— START OF DATASET EXTRACT —

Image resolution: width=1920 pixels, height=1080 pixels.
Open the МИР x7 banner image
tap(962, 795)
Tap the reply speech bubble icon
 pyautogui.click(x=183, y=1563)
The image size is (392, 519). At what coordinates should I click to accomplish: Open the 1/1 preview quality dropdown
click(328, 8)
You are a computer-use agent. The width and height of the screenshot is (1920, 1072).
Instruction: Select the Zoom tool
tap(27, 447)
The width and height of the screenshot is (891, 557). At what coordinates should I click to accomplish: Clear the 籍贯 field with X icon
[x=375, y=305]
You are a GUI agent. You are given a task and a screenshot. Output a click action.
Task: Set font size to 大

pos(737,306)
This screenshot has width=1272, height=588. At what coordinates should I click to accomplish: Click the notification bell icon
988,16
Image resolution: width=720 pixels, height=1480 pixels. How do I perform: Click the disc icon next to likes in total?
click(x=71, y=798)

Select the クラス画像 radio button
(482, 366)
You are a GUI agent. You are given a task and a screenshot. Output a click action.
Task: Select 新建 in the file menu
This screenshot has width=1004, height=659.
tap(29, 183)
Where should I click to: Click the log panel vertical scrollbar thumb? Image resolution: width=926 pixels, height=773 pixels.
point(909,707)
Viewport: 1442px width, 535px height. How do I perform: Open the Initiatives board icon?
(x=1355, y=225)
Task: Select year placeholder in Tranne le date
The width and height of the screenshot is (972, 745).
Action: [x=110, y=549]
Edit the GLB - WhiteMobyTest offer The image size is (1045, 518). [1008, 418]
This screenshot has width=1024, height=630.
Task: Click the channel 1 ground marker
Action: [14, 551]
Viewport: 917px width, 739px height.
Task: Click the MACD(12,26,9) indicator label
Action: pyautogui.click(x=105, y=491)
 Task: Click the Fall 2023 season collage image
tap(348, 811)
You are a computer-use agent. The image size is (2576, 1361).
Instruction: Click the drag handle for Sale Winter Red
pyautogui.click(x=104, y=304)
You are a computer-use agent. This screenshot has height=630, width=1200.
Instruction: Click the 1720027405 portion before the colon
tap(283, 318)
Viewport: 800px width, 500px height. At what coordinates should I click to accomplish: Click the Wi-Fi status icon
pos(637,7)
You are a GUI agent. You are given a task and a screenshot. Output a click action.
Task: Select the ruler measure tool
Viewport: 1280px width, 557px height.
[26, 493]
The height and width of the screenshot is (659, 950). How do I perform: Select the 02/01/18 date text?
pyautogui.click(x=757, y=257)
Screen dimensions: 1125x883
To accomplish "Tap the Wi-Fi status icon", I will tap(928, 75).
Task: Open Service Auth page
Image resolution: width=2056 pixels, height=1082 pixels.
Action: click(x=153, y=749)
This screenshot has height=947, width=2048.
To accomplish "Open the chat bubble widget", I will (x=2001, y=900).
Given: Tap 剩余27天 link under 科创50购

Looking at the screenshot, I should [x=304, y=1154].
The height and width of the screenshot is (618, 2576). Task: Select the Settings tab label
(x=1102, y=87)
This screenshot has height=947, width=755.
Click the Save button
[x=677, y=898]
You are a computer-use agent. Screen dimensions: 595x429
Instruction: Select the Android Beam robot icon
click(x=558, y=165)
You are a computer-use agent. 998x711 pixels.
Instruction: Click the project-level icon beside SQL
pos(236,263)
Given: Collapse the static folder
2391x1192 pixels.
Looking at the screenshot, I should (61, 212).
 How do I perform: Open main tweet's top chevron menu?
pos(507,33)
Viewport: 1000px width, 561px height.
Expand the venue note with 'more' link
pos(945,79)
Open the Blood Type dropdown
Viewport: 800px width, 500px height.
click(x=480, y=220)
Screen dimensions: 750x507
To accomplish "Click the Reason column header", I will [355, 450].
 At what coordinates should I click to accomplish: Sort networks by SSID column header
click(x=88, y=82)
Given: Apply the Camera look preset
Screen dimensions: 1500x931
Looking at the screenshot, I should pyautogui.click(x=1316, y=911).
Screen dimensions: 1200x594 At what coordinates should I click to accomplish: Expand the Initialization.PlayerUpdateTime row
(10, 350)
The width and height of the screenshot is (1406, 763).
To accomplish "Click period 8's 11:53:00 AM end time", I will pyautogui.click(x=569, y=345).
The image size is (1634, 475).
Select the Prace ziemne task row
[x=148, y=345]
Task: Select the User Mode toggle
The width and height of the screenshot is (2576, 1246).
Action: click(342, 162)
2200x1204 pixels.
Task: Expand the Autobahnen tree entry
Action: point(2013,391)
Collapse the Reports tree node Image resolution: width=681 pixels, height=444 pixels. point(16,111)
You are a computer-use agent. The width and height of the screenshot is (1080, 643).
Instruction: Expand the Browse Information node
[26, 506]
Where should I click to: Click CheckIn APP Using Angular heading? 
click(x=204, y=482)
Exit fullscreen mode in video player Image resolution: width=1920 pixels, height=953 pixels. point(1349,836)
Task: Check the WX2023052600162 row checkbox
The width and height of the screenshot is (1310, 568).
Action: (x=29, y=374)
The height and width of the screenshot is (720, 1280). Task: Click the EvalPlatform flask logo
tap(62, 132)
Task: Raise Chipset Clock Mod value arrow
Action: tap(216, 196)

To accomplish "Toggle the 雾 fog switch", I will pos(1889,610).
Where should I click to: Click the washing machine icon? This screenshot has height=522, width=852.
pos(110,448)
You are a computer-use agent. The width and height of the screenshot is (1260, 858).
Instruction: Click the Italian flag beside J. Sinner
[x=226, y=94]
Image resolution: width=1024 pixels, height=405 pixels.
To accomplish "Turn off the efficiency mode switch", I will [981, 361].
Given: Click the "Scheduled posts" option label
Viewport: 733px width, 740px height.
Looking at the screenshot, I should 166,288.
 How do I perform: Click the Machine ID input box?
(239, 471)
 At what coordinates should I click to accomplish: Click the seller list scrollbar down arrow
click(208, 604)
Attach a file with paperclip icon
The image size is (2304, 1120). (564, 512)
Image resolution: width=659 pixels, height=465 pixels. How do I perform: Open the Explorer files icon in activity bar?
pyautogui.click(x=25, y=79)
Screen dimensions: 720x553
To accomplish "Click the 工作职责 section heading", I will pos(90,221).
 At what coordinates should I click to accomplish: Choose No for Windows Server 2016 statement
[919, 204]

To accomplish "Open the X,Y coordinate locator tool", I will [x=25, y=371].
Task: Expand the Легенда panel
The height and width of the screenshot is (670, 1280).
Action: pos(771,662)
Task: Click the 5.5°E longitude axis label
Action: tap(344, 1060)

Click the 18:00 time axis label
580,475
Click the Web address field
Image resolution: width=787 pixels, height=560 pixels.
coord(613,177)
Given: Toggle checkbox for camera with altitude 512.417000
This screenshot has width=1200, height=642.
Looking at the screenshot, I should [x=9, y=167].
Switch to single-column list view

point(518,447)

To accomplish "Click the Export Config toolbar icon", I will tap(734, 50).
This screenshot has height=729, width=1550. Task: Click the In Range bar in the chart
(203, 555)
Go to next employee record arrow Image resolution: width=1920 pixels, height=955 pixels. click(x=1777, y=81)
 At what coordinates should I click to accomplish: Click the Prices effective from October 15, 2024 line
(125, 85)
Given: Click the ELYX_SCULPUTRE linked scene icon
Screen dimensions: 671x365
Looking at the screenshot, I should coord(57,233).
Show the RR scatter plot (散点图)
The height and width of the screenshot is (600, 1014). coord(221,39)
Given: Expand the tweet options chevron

— END OF DATASET EXTRACT —

## SET PROBLEM
Rewrite all the records, replacing "computer-use agent" with "desktop agent" and keeping everything else the same.

## FINISHED EXERCISE
Image resolution: width=1920 pixels, height=1080 pixels.
Open the МИР x7 banner image
tap(962, 795)
Tap the reply speech bubble icon
 pyautogui.click(x=183, y=1563)
The image size is (392, 519). At what coordinates should I click to accomplish: Open the 1/1 preview quality dropdown
click(328, 8)
You are a desktop agent. The width and height of the screenshot is (1920, 1072).
Instruction: Select the Zoom tool
tap(27, 447)
The width and height of the screenshot is (891, 557). At what coordinates should I click to accomplish: Clear the 籍贯 field with X icon
[x=375, y=305]
You are a GUI agent. You are given a task and a screenshot. Output a click action.
Task: Set font size to 大

pos(737,306)
This screenshot has width=1272, height=588. At what coordinates should I click to accomplish: Click the notification bell icon
988,16
Image resolution: width=720 pixels, height=1480 pixels. How do I perform: Click the disc icon next to likes in total?
click(x=71, y=798)

Select the クラス画像 radio button
(482, 366)
You are a GUI agent. You are given a task and a screenshot. Output a click action.
Task: Select 新建 in the file menu
This screenshot has width=1004, height=659.
tap(29, 183)
Where should I click to: Click the log panel vertical scrollbar thumb? Image resolution: width=926 pixels, height=773 pixels.
point(909,707)
Viewport: 1442px width, 535px height. How do I perform: Open the Initiatives board icon?
(x=1355, y=225)
Task: Select year placeholder in Tranne le date
The width and height of the screenshot is (972, 745).
Action: [x=110, y=549]
Edit the GLB - WhiteMobyTest offer The image size is (1045, 518). [1008, 418]
This screenshot has width=1024, height=630.
Task: Click the channel 1 ground marker
Action: [14, 551]
Viewport: 917px width, 739px height.
Task: Click the MACD(12,26,9) indicator label
Action: pyautogui.click(x=105, y=491)
 Task: Click the Fall 2023 season collage image
tap(348, 811)
You are a desktop agent. The image size is (2576, 1361).
Instruction: Click the drag handle for Sale Winter Red
pyautogui.click(x=104, y=304)
You are a desktop agent. This screenshot has height=630, width=1200.
Instruction: Click the 1720027405 portion before the colon
tap(283, 318)
Viewport: 800px width, 500px height. At what coordinates should I click to accomplish: Click the Wi-Fi status icon
pos(637,7)
You are a GUI agent. You are given a task and a screenshot. Output a click action.
Task: Select the ruler measure tool
Viewport: 1280px width, 557px height.
[26, 493]
The height and width of the screenshot is (659, 950). How do I perform: Select the 02/01/18 date text?
pyautogui.click(x=757, y=257)
Screen dimensions: 1125x883
To accomplish "Tap the Wi-Fi status icon", I will tap(928, 75).
Task: Open Service Auth page
Image resolution: width=2056 pixels, height=1082 pixels.
Action: click(x=153, y=749)
This screenshot has height=947, width=2048.
To accomplish "Open the chat bubble widget", I will (x=2001, y=900).
Given: Tap 剩余27天 link under 科创50购

Looking at the screenshot, I should [x=304, y=1154].
The height and width of the screenshot is (618, 2576). Task: Select the Settings tab label
(x=1102, y=87)
This screenshot has height=947, width=755.
Click the Save button
[x=677, y=898]
You are a desktop agent. Screen dimensions: 595x429
Instruction: Select the Android Beam robot icon
click(x=558, y=165)
You are a desktop agent. 998x711 pixels.
Instruction: Click the project-level icon beside SQL
pos(236,263)
Given: Collapse the static folder
2391x1192 pixels.
Looking at the screenshot, I should (61, 212).
 How do I perform: Open main tweet's top chevron menu?
pos(507,33)
Viewport: 1000px width, 561px height.
Expand the venue note with 'more' link
pos(945,79)
Open the Blood Type dropdown
Viewport: 800px width, 500px height.
click(x=480, y=220)
Screen dimensions: 750x507
To accomplish "Click the Reason column header", I will [355, 450].
 At what coordinates should I click to accomplish: Sort networks by SSID column header
click(x=88, y=82)
Given: Apply the Camera look preset
Screen dimensions: 1500x931
Looking at the screenshot, I should pyautogui.click(x=1316, y=911).
Screen dimensions: 1200x594 At what coordinates should I click to accomplish: Expand the Initialization.PlayerUpdateTime row
(10, 350)
The width and height of the screenshot is (1406, 763).
To accomplish "Click period 8's 11:53:00 AM end time", I will pyautogui.click(x=569, y=345).
The image size is (1634, 475).
Select the Prace ziemne task row
[x=148, y=345]
Task: Select the User Mode toggle
The width and height of the screenshot is (2576, 1246).
Action: click(342, 162)
2200x1204 pixels.
Task: Expand the Autobahnen tree entry
Action: point(2013,391)
Collapse the Reports tree node Image resolution: width=681 pixels, height=444 pixels. point(16,111)
You are a desktop agent. The width and height of the screenshot is (1080, 643).
Instruction: Expand the Browse Information node
[26, 506]
Where should I click to: Click CheckIn APP Using Angular heading? 
click(x=204, y=482)
Exit fullscreen mode in video player Image resolution: width=1920 pixels, height=953 pixels. point(1349,836)
Task: Check the WX2023052600162 row checkbox
The width and height of the screenshot is (1310, 568).
Action: (x=29, y=374)
The height and width of the screenshot is (720, 1280). Task: Click the EvalPlatform flask logo
tap(62, 132)
Task: Raise Chipset Clock Mod value arrow
Action: tap(216, 196)

To accomplish "Toggle the 雾 fog switch", I will pos(1889,610).
Where should I click to: Click the washing machine icon? This screenshot has height=522, width=852.
pos(110,448)
You are a desktop agent. The width and height of the screenshot is (1260, 858).
Instruction: Click the Italian flag beside J. Sinner
[x=226, y=94]
Image resolution: width=1024 pixels, height=405 pixels.
To accomplish "Turn off the efficiency mode switch", I will [981, 361].
Given: Click the "Scheduled posts" option label
Viewport: 733px width, 740px height.
Looking at the screenshot, I should 166,288.
 How do I perform: Click the Machine ID input box?
(239, 471)
 At what coordinates should I click to accomplish: Click the seller list scrollbar down arrow
click(208, 604)
Attach a file with paperclip icon
The image size is (2304, 1120). (564, 512)
Image resolution: width=659 pixels, height=465 pixels. How do I perform: Open the Explorer files icon in activity bar?
pyautogui.click(x=25, y=79)
Screen dimensions: 720x553
To accomplish "Click the 工作职责 section heading", I will pos(90,221).
 At what coordinates should I click to accomplish: Choose No for Windows Server 2016 statement
[919, 204]

To accomplish "Open the X,Y coordinate locator tool", I will [x=25, y=371].
Task: Expand the Легенда panel
The height and width of the screenshot is (670, 1280).
Action: pos(771,662)
Task: Click the 5.5°E longitude axis label
Action: tap(344, 1060)

Click the 18:00 time axis label
580,475
Click the Web address field
Image resolution: width=787 pixels, height=560 pixels.
coord(613,177)
Given: Toggle checkbox for camera with altitude 512.417000
This screenshot has width=1200, height=642.
Looking at the screenshot, I should [x=9, y=167].
Switch to single-column list view

point(518,447)

To accomplish "Click the Export Config toolbar icon", I will tap(734, 50).
This screenshot has height=729, width=1550. Task: Click the In Range bar in the chart
(203, 555)
Go to next employee record arrow Image resolution: width=1920 pixels, height=955 pixels. click(x=1777, y=81)
 At what coordinates should I click to accomplish: Click the Prices effective from October 15, 2024 line
(125, 85)
Given: Click the ELYX_SCULPUTRE linked scene icon
Screen dimensions: 671x365
Looking at the screenshot, I should coord(57,233).
Show the RR scatter plot (散点图)
The height and width of the screenshot is (600, 1014). coord(221,39)
Given: Expand the tweet options chevron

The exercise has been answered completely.